:: THE PROBLEM ::
Copy out every entry, keeping each character the same.
☆ ☆ ☆ ☆
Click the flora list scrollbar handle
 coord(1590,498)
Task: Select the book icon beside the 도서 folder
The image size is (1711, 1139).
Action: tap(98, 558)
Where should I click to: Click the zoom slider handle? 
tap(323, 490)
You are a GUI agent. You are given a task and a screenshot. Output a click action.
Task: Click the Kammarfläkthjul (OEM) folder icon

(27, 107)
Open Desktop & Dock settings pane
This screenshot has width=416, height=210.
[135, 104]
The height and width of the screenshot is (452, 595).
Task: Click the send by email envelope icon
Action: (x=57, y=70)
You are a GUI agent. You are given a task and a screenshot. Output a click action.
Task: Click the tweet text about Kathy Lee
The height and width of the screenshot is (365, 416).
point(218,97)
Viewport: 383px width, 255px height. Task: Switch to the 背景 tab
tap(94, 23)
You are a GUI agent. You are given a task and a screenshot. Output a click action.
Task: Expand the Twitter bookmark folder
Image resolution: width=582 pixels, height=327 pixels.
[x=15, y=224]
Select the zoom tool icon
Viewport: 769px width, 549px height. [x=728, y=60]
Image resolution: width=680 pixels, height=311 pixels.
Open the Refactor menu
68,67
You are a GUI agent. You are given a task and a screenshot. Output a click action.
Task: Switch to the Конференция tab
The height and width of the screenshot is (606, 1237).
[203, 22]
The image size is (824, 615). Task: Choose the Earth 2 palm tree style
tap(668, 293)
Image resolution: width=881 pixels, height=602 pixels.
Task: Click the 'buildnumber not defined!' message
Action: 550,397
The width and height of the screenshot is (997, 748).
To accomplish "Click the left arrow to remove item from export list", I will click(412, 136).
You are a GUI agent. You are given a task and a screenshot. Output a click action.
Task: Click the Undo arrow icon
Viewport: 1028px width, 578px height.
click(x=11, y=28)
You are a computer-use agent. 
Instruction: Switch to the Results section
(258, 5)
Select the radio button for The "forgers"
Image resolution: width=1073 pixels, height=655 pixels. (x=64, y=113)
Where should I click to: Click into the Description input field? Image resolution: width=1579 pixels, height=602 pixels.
☆ ☆ ☆ ☆
:: OUTPUT OF THE TASK ::
Click the flora list scrollbar handle
 coord(1590,498)
Task: Select the book icon beside the 도서 folder
The image size is (1711, 1139).
Action: tap(98, 558)
Where should I click to: Click the zoom slider handle? 
tap(323, 490)
You are a GUI agent. You are given a task and a screenshot. Output a click action.
Task: Click the Kammarfläkthjul (OEM) folder icon

(27, 107)
Open Desktop & Dock settings pane
This screenshot has width=416, height=210.
[135, 104]
The height and width of the screenshot is (452, 595).
Task: Click the send by email envelope icon
Action: (x=57, y=70)
You are a GUI agent. You are given a task and a screenshot. Output a click action.
Task: Click the tweet text about Kathy Lee
The height and width of the screenshot is (365, 416).
point(218,97)
Viewport: 383px width, 255px height. Task: Switch to the 背景 tab
tap(94, 23)
You are a GUI agent. You are given a task and a screenshot. Output a click action.
Task: Expand the Twitter bookmark folder
Image resolution: width=582 pixels, height=327 pixels.
[x=15, y=224]
Select the zoom tool icon
Viewport: 769px width, 549px height. [x=728, y=60]
Image resolution: width=680 pixels, height=311 pixels.
Open the Refactor menu
68,67
You are a GUI agent. You are given a task and a screenshot. Output a click action.
Task: Switch to the Конференция tab
The height and width of the screenshot is (606, 1237).
[203, 22]
The image size is (824, 615). Task: Choose the Earth 2 palm tree style
tap(668, 293)
Image resolution: width=881 pixels, height=602 pixels.
Task: Click the 'buildnumber not defined!' message
Action: 550,397
The width and height of the screenshot is (997, 748).
To accomplish "Click the left arrow to remove item from export list", I will click(412, 136).
You are a GUI agent. You are given a task and a screenshot. Output a click action.
Task: Click the Undo arrow icon
Viewport: 1028px width, 578px height.
click(x=11, y=28)
You are a computer-use agent. 
Instruction: Switch to the Results section
(258, 5)
Select the radio button for The "forgers"
Image resolution: width=1073 pixels, height=655 pixels. (x=64, y=113)
Where should I click to: Click into the Description input field? Image resolution: width=1579 pixels, height=602 pixels.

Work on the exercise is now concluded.